'''
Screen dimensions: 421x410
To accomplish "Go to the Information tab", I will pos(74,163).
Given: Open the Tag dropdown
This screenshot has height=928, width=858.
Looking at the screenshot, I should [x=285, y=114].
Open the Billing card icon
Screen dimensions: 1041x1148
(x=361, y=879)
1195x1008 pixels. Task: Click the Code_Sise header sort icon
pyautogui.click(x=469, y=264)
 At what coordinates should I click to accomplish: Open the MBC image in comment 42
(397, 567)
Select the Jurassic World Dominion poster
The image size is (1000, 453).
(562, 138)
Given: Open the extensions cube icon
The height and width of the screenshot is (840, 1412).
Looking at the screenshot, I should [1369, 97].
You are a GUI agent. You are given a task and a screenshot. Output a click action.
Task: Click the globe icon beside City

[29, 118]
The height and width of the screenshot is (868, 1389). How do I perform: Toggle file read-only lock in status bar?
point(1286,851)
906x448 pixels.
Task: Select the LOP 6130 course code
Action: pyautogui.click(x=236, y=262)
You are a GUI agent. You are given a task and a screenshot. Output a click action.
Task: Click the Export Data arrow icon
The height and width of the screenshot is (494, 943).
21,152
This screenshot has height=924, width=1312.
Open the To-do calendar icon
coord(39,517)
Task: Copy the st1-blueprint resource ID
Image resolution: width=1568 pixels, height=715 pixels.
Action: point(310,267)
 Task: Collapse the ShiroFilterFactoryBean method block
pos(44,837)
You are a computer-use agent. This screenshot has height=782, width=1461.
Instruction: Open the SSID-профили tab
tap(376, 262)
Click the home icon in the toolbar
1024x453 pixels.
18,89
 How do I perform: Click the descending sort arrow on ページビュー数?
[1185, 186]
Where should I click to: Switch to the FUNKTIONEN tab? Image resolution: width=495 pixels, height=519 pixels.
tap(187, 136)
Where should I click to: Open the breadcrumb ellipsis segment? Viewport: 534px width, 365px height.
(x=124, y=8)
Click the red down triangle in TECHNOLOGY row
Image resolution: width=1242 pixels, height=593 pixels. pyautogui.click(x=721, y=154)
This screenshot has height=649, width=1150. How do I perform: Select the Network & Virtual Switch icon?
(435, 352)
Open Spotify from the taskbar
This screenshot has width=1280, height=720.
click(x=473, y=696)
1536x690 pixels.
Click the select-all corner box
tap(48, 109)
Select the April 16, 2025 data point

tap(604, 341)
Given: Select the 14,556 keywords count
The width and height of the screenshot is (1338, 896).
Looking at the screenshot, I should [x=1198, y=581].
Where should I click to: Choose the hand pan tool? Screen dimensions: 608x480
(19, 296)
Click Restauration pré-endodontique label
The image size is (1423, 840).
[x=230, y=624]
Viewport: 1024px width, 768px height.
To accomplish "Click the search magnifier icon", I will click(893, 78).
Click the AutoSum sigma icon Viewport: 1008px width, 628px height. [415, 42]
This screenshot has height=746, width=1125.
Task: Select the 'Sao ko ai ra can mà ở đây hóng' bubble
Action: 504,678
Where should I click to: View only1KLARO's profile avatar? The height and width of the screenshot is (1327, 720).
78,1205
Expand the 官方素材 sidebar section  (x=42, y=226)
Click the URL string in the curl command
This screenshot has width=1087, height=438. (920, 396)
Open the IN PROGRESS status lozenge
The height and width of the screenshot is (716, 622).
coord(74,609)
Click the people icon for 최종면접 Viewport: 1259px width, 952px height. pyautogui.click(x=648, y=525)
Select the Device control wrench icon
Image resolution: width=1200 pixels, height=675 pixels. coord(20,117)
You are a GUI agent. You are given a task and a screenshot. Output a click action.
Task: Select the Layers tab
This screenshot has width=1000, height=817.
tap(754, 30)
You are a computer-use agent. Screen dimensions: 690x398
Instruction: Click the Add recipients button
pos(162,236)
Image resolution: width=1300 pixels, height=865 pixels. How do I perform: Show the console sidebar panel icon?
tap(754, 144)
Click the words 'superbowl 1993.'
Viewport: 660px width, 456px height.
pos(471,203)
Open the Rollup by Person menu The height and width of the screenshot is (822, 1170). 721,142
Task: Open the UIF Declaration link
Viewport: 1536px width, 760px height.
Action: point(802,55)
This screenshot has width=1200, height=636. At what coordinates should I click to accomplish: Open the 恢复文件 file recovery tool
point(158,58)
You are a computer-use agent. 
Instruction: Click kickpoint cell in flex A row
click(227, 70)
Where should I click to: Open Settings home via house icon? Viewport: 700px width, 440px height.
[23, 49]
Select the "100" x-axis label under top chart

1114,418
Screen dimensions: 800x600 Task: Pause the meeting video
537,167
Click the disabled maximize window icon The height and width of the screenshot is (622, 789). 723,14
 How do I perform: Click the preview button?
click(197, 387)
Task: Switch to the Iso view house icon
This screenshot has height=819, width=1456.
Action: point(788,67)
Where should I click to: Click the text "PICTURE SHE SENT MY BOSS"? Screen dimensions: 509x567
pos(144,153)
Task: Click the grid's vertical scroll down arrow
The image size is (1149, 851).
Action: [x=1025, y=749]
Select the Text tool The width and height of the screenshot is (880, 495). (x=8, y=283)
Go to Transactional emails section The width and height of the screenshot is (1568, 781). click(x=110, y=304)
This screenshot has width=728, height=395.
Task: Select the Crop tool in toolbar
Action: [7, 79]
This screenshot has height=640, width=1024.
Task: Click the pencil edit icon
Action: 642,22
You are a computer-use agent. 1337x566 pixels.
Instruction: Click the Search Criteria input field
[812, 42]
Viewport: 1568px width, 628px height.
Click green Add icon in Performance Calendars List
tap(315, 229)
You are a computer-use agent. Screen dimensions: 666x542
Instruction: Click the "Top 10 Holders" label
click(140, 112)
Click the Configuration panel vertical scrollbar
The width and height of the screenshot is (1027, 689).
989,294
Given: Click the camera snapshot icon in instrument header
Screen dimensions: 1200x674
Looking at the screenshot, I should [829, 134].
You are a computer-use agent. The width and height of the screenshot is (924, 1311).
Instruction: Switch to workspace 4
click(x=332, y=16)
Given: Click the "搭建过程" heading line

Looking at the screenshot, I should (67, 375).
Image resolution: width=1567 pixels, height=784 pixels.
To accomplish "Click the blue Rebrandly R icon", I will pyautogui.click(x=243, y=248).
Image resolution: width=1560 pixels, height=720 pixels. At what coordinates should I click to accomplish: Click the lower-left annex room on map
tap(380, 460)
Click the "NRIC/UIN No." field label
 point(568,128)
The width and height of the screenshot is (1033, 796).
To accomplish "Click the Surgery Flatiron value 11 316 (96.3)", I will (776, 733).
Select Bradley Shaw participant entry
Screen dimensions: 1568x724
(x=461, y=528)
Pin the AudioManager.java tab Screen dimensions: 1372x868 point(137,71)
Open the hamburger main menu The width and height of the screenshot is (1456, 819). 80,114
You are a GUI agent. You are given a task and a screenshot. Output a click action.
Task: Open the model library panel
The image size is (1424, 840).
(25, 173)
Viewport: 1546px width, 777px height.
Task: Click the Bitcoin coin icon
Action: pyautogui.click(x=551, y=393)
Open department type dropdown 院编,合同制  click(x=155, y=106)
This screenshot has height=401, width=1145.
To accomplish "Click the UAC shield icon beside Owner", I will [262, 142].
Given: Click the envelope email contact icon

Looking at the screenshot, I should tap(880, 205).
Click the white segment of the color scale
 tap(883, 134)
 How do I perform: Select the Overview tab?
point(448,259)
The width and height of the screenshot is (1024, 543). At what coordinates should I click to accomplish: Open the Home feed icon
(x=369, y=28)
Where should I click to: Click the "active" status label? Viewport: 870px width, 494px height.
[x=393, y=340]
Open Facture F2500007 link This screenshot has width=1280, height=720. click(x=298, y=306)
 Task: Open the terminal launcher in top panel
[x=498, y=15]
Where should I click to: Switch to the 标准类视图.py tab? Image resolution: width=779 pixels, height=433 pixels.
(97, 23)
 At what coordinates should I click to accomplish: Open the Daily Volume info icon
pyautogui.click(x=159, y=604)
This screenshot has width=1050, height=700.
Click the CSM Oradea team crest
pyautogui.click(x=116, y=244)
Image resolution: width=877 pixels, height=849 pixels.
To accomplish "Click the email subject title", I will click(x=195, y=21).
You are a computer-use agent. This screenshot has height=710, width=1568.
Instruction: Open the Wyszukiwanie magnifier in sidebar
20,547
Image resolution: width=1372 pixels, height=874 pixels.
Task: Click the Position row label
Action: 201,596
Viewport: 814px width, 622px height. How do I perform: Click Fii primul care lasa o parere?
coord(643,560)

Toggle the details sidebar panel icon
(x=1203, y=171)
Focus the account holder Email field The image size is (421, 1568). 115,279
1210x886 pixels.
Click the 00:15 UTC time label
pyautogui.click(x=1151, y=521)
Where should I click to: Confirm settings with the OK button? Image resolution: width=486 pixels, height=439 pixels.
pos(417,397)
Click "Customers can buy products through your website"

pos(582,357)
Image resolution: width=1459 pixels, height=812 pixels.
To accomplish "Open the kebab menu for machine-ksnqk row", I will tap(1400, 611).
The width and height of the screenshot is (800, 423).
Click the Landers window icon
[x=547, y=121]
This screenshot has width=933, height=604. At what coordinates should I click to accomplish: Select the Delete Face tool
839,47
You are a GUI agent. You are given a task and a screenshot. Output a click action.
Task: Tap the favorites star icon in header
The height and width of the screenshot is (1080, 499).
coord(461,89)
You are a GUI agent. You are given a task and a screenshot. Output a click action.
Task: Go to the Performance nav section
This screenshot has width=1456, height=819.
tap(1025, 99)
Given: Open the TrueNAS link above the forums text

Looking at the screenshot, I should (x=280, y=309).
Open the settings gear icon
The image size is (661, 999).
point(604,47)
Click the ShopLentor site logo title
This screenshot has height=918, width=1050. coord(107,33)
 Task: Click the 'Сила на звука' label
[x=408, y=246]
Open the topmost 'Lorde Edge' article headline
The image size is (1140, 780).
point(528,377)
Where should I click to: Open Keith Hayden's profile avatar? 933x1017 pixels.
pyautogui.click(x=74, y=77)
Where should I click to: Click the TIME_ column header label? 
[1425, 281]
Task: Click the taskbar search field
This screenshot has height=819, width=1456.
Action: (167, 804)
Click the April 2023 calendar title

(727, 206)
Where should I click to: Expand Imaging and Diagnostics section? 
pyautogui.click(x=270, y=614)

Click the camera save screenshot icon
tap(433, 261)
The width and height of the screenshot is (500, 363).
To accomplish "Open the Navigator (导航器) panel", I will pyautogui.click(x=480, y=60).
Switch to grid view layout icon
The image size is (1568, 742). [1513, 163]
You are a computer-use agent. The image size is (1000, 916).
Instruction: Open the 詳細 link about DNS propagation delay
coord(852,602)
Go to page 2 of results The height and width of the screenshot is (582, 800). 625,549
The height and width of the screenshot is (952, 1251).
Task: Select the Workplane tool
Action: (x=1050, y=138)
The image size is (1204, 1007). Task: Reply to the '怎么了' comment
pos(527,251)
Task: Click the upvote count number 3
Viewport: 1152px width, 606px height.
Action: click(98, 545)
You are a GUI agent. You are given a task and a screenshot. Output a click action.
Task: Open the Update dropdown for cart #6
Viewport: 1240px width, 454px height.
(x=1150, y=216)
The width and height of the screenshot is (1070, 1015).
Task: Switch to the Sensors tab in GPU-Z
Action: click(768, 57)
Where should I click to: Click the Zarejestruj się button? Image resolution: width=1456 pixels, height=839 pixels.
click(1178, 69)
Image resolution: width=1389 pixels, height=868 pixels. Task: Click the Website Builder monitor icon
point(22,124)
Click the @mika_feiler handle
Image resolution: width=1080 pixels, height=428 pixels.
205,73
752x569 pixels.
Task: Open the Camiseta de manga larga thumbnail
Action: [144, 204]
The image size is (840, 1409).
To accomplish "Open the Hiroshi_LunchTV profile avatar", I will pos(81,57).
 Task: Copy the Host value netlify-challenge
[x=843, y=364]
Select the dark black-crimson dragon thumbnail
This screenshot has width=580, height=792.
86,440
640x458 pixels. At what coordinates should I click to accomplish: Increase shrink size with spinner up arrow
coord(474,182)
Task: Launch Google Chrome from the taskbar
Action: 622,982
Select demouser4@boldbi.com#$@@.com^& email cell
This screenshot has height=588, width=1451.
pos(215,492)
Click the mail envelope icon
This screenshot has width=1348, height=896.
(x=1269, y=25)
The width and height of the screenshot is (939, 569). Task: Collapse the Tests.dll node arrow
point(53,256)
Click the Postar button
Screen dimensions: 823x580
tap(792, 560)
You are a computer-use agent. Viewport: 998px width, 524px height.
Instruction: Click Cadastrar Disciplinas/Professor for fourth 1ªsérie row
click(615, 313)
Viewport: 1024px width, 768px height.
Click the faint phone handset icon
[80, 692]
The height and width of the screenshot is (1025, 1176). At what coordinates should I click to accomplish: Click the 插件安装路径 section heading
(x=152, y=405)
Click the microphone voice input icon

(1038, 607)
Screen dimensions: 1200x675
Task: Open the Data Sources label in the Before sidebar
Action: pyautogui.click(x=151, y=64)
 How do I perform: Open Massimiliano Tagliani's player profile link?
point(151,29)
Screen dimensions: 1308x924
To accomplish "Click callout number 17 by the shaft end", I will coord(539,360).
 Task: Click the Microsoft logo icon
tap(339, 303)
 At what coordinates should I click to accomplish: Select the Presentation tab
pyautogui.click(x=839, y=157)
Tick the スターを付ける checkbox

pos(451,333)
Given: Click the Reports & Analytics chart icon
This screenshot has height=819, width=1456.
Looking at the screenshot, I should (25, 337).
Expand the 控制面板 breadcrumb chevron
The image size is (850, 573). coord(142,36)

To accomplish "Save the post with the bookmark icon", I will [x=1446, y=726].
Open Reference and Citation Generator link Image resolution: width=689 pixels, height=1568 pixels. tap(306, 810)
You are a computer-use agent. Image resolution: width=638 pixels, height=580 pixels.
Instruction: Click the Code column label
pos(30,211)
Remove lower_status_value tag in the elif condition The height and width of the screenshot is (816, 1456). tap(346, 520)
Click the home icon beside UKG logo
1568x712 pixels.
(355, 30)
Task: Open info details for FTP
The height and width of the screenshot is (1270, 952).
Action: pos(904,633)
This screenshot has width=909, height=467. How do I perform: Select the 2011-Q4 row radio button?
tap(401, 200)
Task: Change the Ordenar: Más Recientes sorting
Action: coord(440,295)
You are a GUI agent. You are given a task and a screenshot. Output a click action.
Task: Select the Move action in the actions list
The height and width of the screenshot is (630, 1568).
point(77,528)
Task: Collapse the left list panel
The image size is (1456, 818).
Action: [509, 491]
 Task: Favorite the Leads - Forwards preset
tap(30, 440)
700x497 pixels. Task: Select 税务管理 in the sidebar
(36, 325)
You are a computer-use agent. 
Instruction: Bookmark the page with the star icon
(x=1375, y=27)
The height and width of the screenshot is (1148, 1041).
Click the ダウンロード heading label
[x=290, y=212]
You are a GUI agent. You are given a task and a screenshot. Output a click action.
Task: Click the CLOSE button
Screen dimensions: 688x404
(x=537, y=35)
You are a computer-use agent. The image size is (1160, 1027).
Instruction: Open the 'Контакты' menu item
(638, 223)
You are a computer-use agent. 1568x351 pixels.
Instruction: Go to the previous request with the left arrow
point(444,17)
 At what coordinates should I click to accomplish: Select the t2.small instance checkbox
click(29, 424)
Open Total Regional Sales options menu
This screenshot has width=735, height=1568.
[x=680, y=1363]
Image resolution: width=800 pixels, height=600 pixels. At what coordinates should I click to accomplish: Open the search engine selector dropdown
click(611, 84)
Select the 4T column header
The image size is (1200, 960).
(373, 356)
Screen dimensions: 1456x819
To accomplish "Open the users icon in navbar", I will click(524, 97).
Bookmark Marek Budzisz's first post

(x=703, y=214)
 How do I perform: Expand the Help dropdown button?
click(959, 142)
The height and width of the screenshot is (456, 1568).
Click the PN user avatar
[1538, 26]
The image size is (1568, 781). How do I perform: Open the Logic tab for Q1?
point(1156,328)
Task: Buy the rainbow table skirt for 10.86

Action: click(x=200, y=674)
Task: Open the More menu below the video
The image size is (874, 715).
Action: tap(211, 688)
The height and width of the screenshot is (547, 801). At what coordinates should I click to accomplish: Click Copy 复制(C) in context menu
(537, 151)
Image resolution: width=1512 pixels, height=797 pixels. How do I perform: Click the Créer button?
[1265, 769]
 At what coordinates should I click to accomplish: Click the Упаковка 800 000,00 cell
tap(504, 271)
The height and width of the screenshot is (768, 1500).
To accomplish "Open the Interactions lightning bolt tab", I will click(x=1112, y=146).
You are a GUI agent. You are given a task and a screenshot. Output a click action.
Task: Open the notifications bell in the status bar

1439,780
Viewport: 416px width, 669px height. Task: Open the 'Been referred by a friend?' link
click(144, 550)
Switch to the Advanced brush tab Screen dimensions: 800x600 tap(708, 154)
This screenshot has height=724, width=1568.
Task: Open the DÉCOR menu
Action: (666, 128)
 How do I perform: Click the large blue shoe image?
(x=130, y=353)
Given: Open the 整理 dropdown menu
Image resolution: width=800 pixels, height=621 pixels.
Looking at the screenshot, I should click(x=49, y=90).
'''
--- EXERCISE GOAL ---
Render the lines of the items from the one containing "How do I perform: Select the Overview tab?" through the one containing "will click(x=195, y=21).", both included, as a numbered list with blank lines left out.

--- RESPONSE TO THIS EXERCISE ---
1.  How do I perform: Select the Overview tab?
2. point(448,259)
3. The width and height of the screenshot is (1024, 543). At what coordinates should I click to accomplish: Open the Home feed icon
4. (x=369, y=28)
5. Where should I click to: Click the "active" status label? Viewport: 870px width, 494px height.
6. [x=393, y=340]
7. Open Facture F2500007 link This screenshot has width=1280, height=720. click(x=298, y=306)
8.  Task: Open the terminal launcher in top panel
9. [x=498, y=15]
10. Where should I click to: Switch to the 标准类视图.py tab? Image resolution: width=779 pixels, height=433 pixels.
11. (97, 23)
12.  At what coordinates should I click to accomplish: Open the Daily Volume info icon
13. pyautogui.click(x=159, y=604)
14. This screenshot has width=1050, height=700.
15. Click the CSM Oradea team crest
16. pyautogui.click(x=116, y=244)
17. Image resolution: width=877 pixels, height=849 pixels.
18. To accomplish "Click the email subject title", I will click(x=195, y=21).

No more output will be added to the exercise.